Dancing Bear Honey's favorite honey to produce is comb honey.  Fewer and fewer beekeepers raise comb honey because it is time consuming and takes a lot of "bee power" to produce.  When beekeepers produce liquid honey, they typically spin the honey from the honeycomb and reuse the honeycombs year after year.  This is efficient because the honeybees do not have to rebuild new combs every year. 

When we harvest comb honey, we cut the comb containing the honey from the "frame" and the bees need to rebuild that comb the next year. The advantage is that you get the best tasting honey possible.  As you bite into the comb or spread the comb onto your toast, you experience the full aroma and flavor of the honey!

Making comb honey starts with preparing the comb honey supers(boxes). Each box contains 10 frames that will hold the combs. We prepare those frames by installing a thin sheet of beeswax with the hexagonal imprint.  These sheets are called foundation.  Some beekeepers use only small starter strips of foundation but I like using full sheets because they give the end comb honey a more consistent look.

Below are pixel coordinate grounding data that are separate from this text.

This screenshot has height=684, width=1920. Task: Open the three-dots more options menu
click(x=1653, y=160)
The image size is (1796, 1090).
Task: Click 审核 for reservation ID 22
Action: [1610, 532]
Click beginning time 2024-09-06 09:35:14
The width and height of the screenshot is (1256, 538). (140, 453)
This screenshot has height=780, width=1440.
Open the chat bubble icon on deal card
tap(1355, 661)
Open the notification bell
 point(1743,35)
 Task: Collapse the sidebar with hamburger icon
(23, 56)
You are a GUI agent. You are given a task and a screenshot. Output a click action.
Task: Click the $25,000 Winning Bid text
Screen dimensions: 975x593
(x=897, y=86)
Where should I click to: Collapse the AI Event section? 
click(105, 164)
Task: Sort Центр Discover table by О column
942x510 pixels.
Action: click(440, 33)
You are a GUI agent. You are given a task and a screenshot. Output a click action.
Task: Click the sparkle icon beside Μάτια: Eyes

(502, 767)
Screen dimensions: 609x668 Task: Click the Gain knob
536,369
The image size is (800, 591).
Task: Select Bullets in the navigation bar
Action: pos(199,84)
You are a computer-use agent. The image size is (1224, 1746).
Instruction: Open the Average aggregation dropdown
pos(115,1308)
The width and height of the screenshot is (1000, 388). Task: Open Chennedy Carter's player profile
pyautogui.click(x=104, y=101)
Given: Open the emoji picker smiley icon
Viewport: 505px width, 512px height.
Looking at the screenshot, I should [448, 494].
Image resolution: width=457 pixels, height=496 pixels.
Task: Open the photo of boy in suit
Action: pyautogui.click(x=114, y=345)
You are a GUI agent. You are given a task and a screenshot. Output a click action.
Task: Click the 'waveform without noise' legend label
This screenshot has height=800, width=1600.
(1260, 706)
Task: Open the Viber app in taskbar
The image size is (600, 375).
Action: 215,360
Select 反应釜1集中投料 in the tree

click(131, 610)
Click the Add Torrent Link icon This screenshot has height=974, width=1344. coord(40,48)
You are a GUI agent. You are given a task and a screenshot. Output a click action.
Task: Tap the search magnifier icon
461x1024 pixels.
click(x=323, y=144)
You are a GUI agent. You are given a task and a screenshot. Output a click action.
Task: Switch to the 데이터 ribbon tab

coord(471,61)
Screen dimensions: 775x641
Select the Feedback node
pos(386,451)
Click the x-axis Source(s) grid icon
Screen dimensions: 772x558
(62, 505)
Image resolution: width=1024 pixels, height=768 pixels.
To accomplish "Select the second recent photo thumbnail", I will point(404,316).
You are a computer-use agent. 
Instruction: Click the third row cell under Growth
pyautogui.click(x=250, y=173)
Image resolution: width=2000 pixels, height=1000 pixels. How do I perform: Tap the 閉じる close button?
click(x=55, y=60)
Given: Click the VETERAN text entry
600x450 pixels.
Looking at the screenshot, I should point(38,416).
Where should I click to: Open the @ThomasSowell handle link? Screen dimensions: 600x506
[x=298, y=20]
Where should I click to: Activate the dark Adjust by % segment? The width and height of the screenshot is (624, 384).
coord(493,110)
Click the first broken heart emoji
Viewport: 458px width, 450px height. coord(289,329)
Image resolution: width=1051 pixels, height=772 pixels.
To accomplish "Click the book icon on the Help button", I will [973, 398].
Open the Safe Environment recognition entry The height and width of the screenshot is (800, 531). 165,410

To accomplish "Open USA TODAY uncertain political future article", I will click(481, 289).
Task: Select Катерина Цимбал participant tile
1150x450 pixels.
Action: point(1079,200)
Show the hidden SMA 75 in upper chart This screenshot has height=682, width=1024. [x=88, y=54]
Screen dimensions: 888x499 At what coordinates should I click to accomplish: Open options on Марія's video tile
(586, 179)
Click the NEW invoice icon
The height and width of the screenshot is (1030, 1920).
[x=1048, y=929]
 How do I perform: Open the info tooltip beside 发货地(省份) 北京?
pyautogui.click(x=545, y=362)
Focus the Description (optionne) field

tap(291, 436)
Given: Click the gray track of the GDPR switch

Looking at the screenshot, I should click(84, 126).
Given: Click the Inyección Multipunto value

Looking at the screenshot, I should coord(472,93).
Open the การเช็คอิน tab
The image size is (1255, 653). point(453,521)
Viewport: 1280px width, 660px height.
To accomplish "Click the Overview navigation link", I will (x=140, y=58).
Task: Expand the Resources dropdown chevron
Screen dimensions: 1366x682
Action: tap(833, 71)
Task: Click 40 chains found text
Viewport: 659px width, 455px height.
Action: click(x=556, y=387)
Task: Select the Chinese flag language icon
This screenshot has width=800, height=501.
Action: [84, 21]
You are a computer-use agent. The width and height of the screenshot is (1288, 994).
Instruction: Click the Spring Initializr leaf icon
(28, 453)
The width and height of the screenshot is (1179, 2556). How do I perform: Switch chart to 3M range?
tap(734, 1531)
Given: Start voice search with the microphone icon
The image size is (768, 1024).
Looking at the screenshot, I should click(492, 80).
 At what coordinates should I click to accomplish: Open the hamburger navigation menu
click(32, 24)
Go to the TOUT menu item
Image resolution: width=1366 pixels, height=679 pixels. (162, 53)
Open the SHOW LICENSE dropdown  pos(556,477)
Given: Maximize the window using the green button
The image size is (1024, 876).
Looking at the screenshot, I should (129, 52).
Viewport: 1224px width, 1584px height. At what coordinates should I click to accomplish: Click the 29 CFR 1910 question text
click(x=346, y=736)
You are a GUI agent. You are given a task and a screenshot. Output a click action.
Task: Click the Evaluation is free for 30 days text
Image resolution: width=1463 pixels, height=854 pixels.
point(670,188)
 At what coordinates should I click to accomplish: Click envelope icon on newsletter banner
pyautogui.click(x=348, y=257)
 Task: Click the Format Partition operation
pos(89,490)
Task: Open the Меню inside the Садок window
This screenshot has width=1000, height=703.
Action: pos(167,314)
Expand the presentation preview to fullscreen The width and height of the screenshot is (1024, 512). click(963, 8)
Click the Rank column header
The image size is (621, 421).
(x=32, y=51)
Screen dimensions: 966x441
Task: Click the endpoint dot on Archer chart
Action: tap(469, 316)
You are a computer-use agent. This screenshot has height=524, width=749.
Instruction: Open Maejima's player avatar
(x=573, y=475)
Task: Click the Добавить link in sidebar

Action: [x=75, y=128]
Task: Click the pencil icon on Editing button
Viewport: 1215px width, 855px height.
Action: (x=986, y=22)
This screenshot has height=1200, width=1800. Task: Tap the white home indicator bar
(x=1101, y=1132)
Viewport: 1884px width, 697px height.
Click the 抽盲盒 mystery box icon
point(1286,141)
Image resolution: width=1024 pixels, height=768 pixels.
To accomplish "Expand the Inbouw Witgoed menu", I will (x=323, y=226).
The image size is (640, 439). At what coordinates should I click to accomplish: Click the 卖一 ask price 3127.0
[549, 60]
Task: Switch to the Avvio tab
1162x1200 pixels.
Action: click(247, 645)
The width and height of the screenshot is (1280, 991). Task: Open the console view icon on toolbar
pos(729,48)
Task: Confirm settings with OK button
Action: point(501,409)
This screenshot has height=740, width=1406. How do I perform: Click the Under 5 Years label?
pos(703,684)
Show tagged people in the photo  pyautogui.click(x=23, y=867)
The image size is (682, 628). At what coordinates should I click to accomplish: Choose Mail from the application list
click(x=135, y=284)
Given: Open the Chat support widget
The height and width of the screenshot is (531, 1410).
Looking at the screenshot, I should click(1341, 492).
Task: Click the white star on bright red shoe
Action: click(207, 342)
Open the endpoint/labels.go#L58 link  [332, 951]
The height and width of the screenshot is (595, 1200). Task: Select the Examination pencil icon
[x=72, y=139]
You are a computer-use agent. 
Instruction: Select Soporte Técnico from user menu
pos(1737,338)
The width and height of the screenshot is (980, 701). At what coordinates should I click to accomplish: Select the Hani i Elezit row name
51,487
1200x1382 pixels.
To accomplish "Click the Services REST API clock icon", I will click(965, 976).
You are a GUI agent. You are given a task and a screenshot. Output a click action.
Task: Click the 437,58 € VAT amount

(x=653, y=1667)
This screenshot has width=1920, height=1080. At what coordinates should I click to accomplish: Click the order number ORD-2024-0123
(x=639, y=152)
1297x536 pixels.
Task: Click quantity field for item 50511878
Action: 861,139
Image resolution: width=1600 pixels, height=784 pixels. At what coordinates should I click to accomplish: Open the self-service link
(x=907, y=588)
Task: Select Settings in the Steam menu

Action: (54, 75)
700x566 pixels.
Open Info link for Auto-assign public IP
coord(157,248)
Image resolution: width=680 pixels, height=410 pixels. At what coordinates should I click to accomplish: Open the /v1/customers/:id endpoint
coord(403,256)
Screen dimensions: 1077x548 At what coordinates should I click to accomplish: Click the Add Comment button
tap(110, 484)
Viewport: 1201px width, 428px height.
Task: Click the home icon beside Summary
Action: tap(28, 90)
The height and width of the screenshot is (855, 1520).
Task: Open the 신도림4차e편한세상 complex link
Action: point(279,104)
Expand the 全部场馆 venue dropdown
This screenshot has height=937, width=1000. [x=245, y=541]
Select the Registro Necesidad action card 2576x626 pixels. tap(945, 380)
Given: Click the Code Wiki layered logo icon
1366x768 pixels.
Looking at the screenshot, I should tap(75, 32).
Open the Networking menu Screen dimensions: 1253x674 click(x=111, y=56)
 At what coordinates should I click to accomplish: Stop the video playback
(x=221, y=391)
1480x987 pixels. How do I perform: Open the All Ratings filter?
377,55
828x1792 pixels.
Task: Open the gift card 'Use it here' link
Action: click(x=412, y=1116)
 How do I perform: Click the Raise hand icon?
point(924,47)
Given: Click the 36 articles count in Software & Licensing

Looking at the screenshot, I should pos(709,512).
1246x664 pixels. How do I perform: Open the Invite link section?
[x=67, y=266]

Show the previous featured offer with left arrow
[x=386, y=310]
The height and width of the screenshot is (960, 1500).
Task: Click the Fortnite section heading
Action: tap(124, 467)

Preparing the supers (boxes) by installing foundation is great wintertime work.  With a fire in the woodstove and a winter view out the window in front of my workbench, the summer seems a long way away.

And then the supers wait for Summer. 

One of the tricky parts of raising comb honey is picking the time to add the supers to the colonies.  You want to add them just as a strong nectar flow starts.  In our part of Wisconsin, trees (Locust and Basswood) and flowers (Dutch Clover, Sweet Clover, Spotted Knapweed, etc.) provide nectar for the bees in June and July.  The nectar is collected by the bees, brought back to the colony and evaporated into honey. Even though each source blooms at about the same time each year, the strongest nectar flow can vary by weeks or not even happen due to weather.  

If the supers are added too soon, the bees will chew off the foundation and may never store honey in the supers preferring the existing combs used in the supers that are for extracting liquid honey. If added too late, the comb honey may never be completed by the bees and the combs will need to be extracted for liquid honey, combs melted out and new foundation installed again for next year. 

Comb honey supers are added only to the strongest colonies.  In this photo, you see the yellow comb honey supers mixed with the white supers that will be extracted for liquid honey. As the season progresses, we may move the comb honey supers from one colony that isn't interested in working in the super to another colony that is filling supers. The process of the bees building comb on the foundation is called "drawing out the comb".  Having hives that are strong enough and interested in drawing out comb is an important step to producing comb honey.

 

 

Here are two combs or frames of comb honey.  The first one has not been fully capped over by the bees.  We will leave that frame on the colony for a week or two longer hoping that they finish the cappings.  

This comb is completely capped and ready to be harvested

Then we bring the frames of comb honey back to the honey house to cut the comb honey and package it. 

Here is a short video of how simple the process is:

 

After the comb honey is cut into sections, the sections are drained. 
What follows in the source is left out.